Using random data may lead to unrepeatable results. You can mitigate this by logging (or otherwise recording) every random choice you make, and then playing those choices back. That could be as easy as recording the initial seed to your random number generator, assuming your data does not change over time.
It can be hard to write tests in a general enough way to deal with arbitrary, randomly selected data. This is the harder problem. Choosing a different random integer is one thing; choosing a different user (with properties that vary from one user to the next) is something else. Consider how a test works in the abstract: it chooses some inputs, applies them to a function, and then verifies that the result is correct. There are a few ways to approach that:
- The developer precalculates the expected result and hardcodes it into the test. That only works if the developer decides on the inputs ahead of time.
- The test uses the inputs to calculate the expected result, and then compares that to the actual result. If the test can use arbitrary (random inputs), this means the test needs to replicate a lot of the logic in the system under test. This is almost certainly not what you want, especially for a complicated system.
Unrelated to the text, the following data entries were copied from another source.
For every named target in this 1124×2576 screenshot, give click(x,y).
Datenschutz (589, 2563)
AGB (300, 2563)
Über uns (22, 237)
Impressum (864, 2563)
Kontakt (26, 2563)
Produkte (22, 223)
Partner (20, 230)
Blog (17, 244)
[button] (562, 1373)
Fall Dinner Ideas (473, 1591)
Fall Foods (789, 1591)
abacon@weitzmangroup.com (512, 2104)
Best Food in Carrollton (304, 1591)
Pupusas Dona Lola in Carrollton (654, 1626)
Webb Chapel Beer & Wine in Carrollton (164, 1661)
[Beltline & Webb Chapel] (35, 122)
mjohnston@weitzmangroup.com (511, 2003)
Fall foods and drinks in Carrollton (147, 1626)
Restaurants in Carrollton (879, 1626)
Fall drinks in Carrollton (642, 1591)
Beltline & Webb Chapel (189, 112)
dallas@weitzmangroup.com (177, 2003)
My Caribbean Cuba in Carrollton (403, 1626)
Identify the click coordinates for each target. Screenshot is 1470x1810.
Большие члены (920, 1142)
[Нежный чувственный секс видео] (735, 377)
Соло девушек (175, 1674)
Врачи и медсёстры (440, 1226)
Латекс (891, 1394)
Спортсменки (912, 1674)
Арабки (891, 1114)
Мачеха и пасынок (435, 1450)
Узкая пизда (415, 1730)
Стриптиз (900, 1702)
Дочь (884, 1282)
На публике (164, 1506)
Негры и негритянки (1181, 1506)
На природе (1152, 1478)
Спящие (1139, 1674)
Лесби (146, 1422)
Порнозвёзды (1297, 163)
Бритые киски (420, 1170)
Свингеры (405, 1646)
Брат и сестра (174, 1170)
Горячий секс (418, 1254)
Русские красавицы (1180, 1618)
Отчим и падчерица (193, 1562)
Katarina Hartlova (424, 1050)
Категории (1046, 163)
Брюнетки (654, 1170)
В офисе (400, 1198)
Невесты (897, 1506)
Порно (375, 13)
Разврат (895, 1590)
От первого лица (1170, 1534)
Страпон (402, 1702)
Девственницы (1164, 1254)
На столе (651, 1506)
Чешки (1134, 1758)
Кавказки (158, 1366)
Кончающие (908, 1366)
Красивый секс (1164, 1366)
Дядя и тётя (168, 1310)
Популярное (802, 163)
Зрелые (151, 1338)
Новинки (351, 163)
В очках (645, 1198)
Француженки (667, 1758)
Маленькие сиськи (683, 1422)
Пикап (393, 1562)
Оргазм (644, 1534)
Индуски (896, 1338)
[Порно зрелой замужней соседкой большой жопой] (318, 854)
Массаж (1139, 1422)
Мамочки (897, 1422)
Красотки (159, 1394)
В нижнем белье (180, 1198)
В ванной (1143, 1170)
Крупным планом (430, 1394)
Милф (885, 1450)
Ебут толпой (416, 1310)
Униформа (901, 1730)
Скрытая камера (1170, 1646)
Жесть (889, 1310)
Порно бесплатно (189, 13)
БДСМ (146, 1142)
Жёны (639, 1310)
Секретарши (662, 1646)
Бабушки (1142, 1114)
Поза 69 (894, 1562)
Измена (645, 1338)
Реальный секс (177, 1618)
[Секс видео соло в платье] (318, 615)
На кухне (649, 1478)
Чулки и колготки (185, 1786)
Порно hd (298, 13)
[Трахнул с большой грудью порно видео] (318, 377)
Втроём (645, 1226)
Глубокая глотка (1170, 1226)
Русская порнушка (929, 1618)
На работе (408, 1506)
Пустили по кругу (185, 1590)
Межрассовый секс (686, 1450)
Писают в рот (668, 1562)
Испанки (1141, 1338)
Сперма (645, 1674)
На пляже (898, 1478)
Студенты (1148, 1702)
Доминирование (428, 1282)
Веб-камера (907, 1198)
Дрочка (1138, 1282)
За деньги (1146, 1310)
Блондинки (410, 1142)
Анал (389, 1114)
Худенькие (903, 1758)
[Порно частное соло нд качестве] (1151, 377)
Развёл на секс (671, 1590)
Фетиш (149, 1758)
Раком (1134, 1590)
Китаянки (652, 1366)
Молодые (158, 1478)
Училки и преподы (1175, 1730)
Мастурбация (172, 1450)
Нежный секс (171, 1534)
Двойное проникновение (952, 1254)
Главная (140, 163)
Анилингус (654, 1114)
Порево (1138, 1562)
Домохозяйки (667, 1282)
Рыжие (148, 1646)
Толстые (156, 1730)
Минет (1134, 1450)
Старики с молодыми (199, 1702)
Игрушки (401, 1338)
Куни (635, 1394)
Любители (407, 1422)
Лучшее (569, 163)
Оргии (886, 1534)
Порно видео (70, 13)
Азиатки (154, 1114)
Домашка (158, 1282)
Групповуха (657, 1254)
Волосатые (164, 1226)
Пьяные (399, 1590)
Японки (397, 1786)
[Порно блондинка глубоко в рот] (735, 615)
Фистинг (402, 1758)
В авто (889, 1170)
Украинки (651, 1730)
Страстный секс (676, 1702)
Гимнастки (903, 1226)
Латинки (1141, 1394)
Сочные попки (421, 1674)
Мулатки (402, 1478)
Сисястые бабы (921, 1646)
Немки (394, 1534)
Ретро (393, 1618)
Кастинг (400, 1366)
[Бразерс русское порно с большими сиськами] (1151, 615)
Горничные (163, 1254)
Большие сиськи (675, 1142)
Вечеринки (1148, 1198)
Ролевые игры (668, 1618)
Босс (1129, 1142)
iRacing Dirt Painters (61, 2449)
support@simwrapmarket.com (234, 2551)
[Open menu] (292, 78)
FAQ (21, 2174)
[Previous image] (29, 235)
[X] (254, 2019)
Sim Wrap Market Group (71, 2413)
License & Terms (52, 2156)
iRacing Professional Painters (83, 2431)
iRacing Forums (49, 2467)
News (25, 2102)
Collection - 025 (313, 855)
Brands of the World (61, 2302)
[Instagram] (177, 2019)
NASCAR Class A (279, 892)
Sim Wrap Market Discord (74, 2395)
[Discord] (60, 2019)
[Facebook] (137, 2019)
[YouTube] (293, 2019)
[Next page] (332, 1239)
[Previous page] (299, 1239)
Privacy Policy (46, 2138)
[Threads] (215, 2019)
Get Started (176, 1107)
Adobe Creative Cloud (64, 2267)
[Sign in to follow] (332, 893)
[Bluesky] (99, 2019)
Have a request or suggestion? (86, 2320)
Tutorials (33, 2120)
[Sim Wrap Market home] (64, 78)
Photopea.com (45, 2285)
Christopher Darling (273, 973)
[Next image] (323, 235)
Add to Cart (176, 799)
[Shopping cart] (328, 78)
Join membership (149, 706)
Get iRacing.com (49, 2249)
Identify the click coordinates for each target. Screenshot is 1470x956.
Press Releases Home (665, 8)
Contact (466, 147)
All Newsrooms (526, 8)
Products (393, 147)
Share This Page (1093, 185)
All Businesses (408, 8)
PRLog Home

You are just as likely as the developer to implement a complicated algorithm in a buggy way.
- The test uses some other means of verifying that the result matches the input. Sometimes there are shortcuts, or at least alternatives, you can take to verify a result. As a naive example, if a system sums a list of numbers, you might verify the result but subtracting the list from the sum, and then checking whether the new result is zero. Most systems cannot be tested this way.
A good place to use randomly selected data is in a comparator test, where you compare two versions of the same system using the same inputs. A comparator test will not tell you whether a system is correct, but it will help you find changes in behavior. That might be something for you to consider.